Cityline 2017 Weight Loss Challenge: 7-day meal plan #2

Dr. Joey Shulman makes the journey to a healthy + lean body a little easier with this balanced meal plan for the 2017 Cityline Weight Loss Challenge.


Day 1 – Monday

Breakfast

Strawberry power pancake

** You can make these in batches and freeze them between parchment paper. They can be re-heated nicely in the toaster.

Serves 1

  • ¼ cup old-fashioned oats
  • 3 large egg whites
  • ½ cup strawberries, sliced
  • 3/4 cup water
  • Cinnamon, for sprinkling

Method:

  1. Cook oatmeal according to package.
  2. Add egg whites to cooked oatmeal and stir with a fork. Add sliced strawberries to mixture.
  3. Heat mixture in an omelette-size non-stick pan over medium-high heat. Pour in mixture and cook until top is golden brown with bubbles, then carefully flip pancake over. When bottom is browned, remove pancake from pan and sprinkle lightly with cinnamon.

Morning snack (optional)

  • Carrot sticks + 2 tablespoon red pepper hummus

Lunch

Serves 1

Chicken fajita lunch bowl

  • 4 oz chicken breast
  • 1 teaspoon olive oil
  • ½ teaspoon paprika
  • ½ cup brown rice, cooked
  • ½ cup sliced red pepper
  • 1 tablespoon red onion, diced
  • ¼ avocado
  • 1 tablespoon extra virgin olive oil
  • 1/8 teaspoon paprika
  • 1/8 teaspoon chili powder

Method:

Pre heat oven to 350 F. Line a pan with parchment paper and add chicken onto baking pan.
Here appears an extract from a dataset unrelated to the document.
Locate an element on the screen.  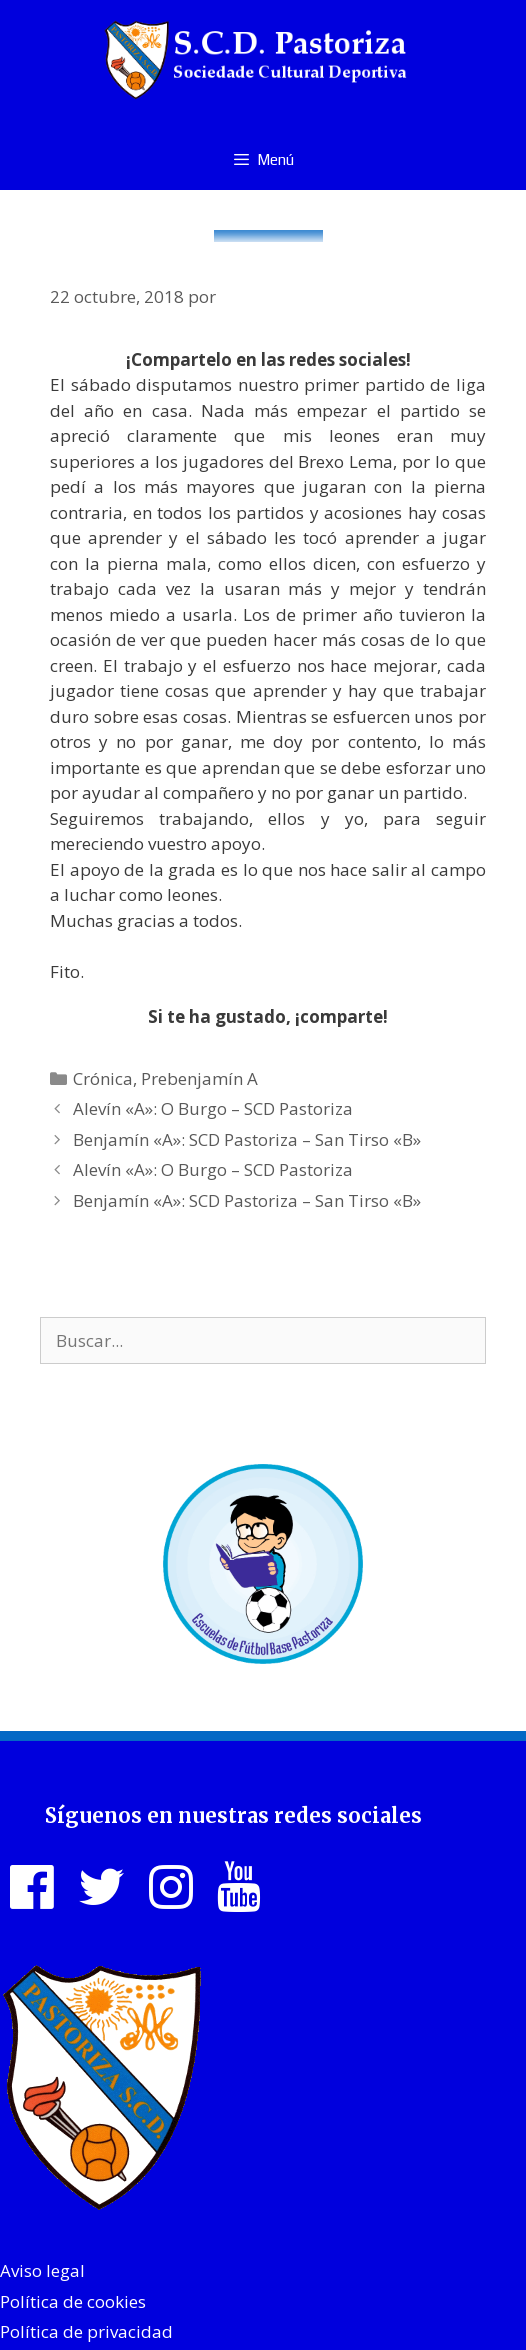
Alevín «A»: O Burgo – SCD Pastoriza is located at coordinates (213, 1108).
Drizzle with olive oil and sprinkle with paprika. Put into oven for 20-30 minutes, flipping halfway through, cooking chicken until no longer pink and cooked through. While chicken is in the oven, add cooked rice into medium sized bowl, along with peppers, onions and avocado. In a small bowl, mix olive oil, paprika, and chili powder together until well combined. Once chicken is cooked, slice and add into bowl and drizzle mixture on top. Combine well and enjoy!

Afternoon snack (required)

  • 1 small unsweetened apple sauce with 10 raw almonds

Dinner

Peanut butter banana smoothie dinner (for those “no time” nights!)

Serves 1

  • 1 scoop of vanilla protein powder (sprouted if possible)
  • ½ frozen banana
  • 1 tsp of natural peanut butter
  • 1 cup unsweetened coconut milk
  • 1 tablespoon ground flax seeds
  • Handful of baby spinach

Method:

Add all ingredients into blender. Blend on high for 30 seconds.

 

Day 2 – Tuesday

Breakfast

Pineapple cottage cheese parfait

Serves 1

  • ½ cup 1% cottage cheese
  • ½ cup pineapple, cut into chunks
  • 1 tablespoon chia seeds

Method:

Put cottage cheese into serving bowl and top with pineapple and chia seeds.

Morning snack (optional)

  • 40 pistachios, unsalted

Lunch

Serves 1

Open faced homemade egg salad sandwich

  • 2 hard boiled eggs
  • 1 tablespoon mayonnaise
  • 1 slice of sprouted grain bread
  • 5 slices of cucumber
  • 2 tomato slices
  • Lettuce

Method:

Mash hard-boiled eggs in a bowl with mayonnaise. Once combined, add onto slice of bread and top with cucumbers, tomato slices and lettuce.

Afternoon snack (required)

  • 1 peach + 8 almonds

Dinner

Boston lettuce wraps

Serves 4

**Leftover meat can be frozen and or used for lunch tomorrow!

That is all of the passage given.